* **Tarefa proposta A**
Transcreva do texto sobre o conto "O novo padre" o trecho entre "Tela de Georges" e "central do conto.", inclusive.
* **Tarefa proposta B**
Segundo o texto sobre o conto "O novo padre", qual é a profissão de Ludmilo Gomes?

* **Trecho selecionado**
+ + + +

Miacontear - O novo padre

Tela de Georges Seurat

“Obediência de negro de que vale se é sempre falsa? Esse era o suspiro do colono.”

“O novo padre” é o que melhor retoma o tema do racismo e outros resquícios da colonização impetrados na cultura de Moçambique. Seu enredo está situado no período colonial, o tempo suspenso da terra de ninguém e da terra de colonizadores portugueses como o engenheiro Ludmilo Gomes, a personagem central do conto. 

Pela pose que ocupa, “cheio de feição”, “aspectudo, todo enfeitado de si”, Ludmilo Gomes incorpora os traços do dominador, do que, numa terra sem-lei, vive às suas próprias leis. Preso no seu catolicismo de obrigações, o encontramos adentrar na capelinha de um vilarejo.

No decorrer do trajeto, atenção seja dada para uma “aglomeração de camponeses que rodeia  o canhão que ali se posicionara, desde que começara a guerra”. Na igrejinha só os brancos. Vemos o engenheiro se aproximar do altar para tomar a comunhão. Na falta de hóstias, fala com o novo padre e se põe em confissão. 

O momento da confissão é o ponto máximo da narrativa de “O novo padre”, porque é nesse intervalo de fala que Ludmilo destila seus atos: se envolve com as negras da vila e num desses envolvimentos cometera um homicídio, havia matado o irmão de uma delas. A surpresa se dá no final, no momento em que o português pede ao padre a absolvição dos pecados:

“- Quantas orações devo rezar, padre?
 - Nenhuma.
 - O senhor me absolve? Deus me perdoa?
 - Quem o absolve não é Deus, meu filho.
 - Como não é Deus?

+ + + +

* **Registros do conjunto**

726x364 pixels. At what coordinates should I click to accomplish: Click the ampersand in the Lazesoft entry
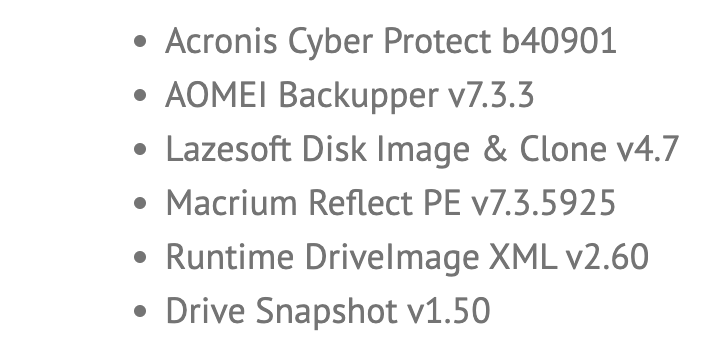coord(494,149)
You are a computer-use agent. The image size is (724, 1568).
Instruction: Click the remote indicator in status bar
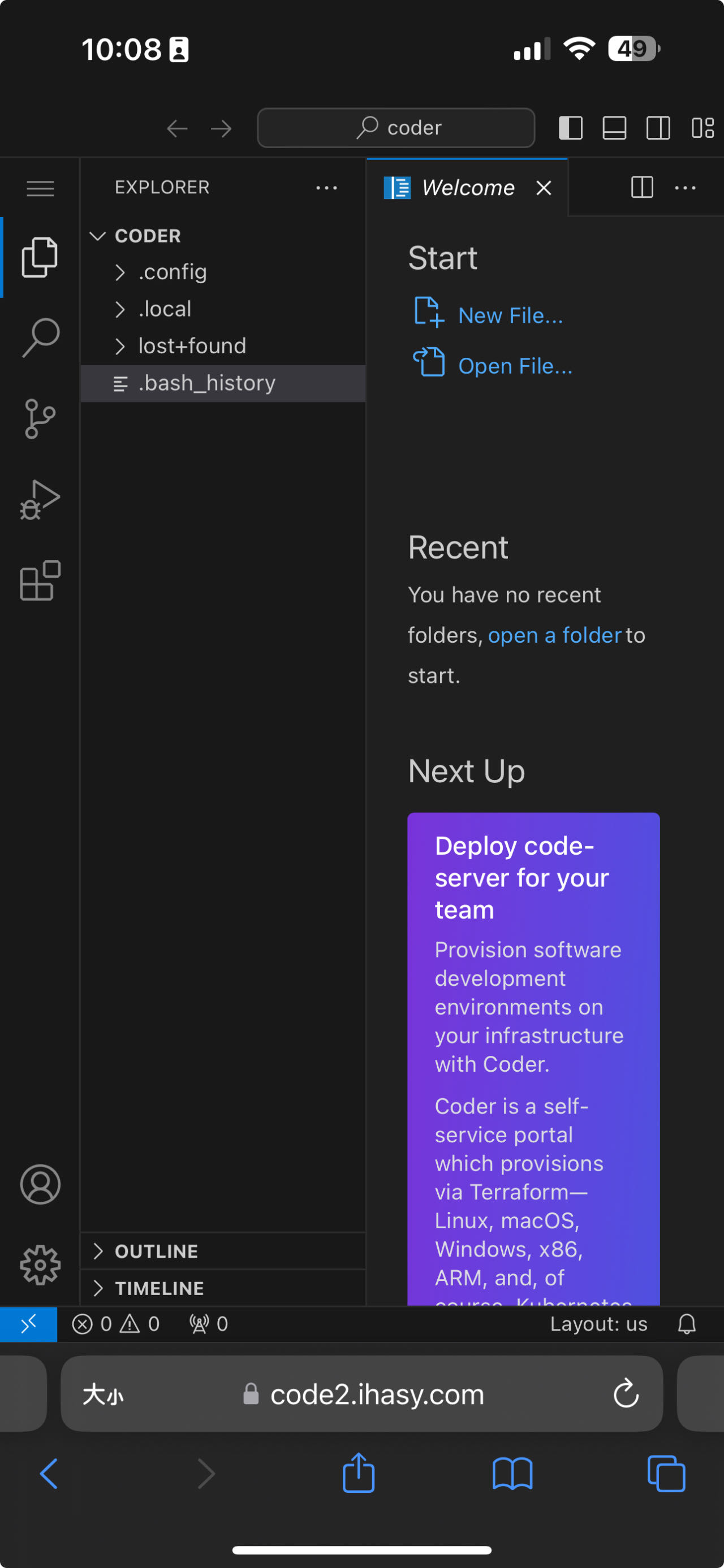coord(29,1324)
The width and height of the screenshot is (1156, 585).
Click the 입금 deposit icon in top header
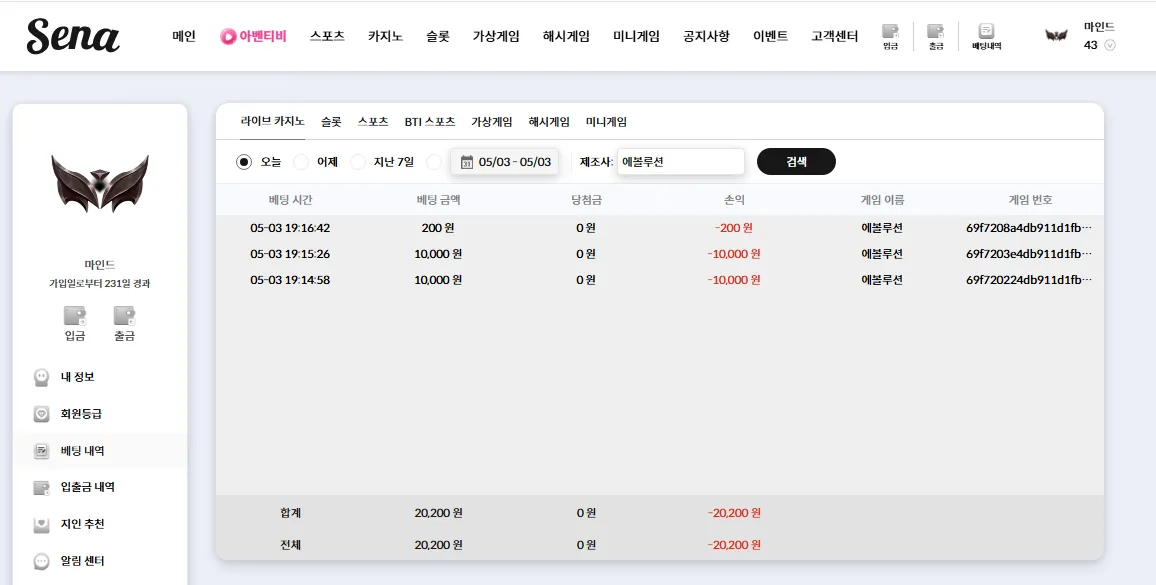coord(891,36)
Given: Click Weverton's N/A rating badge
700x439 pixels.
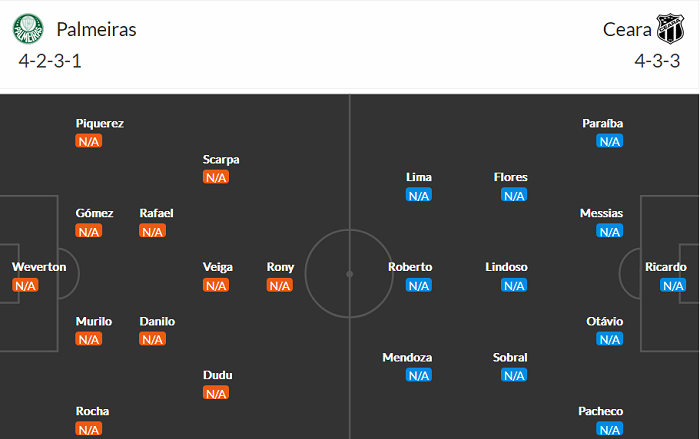Looking at the screenshot, I should coord(25,285).
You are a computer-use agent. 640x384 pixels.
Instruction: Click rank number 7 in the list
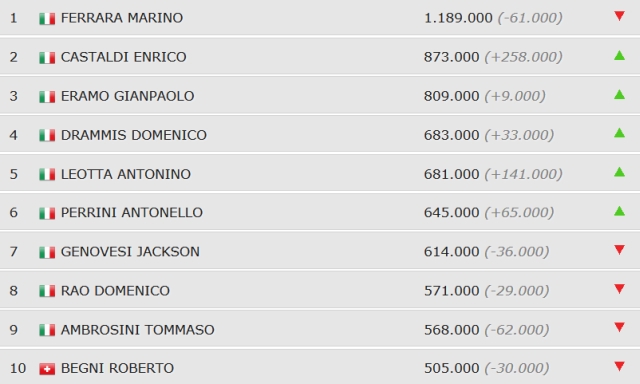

+ + + +

* **Resposta A**
Tela de Georges Seurat

“Obediência de negro de que vale se é sempre falsa? Esse era o suspiro do colono.”

“O novo padre” é o que melhor retoma o tema do racismo e outros resquícios da colonização impetrados na cultura de Moçambique. Seu enredo está situado no período colonial, o tempo suspenso da terra de ninguém e da terra de colonizadores portugueses como o engenheiro Ludmilo Gomes, a personagem central do conto.

* **Resposta B**
Ludmilo Gomes é engenheiro.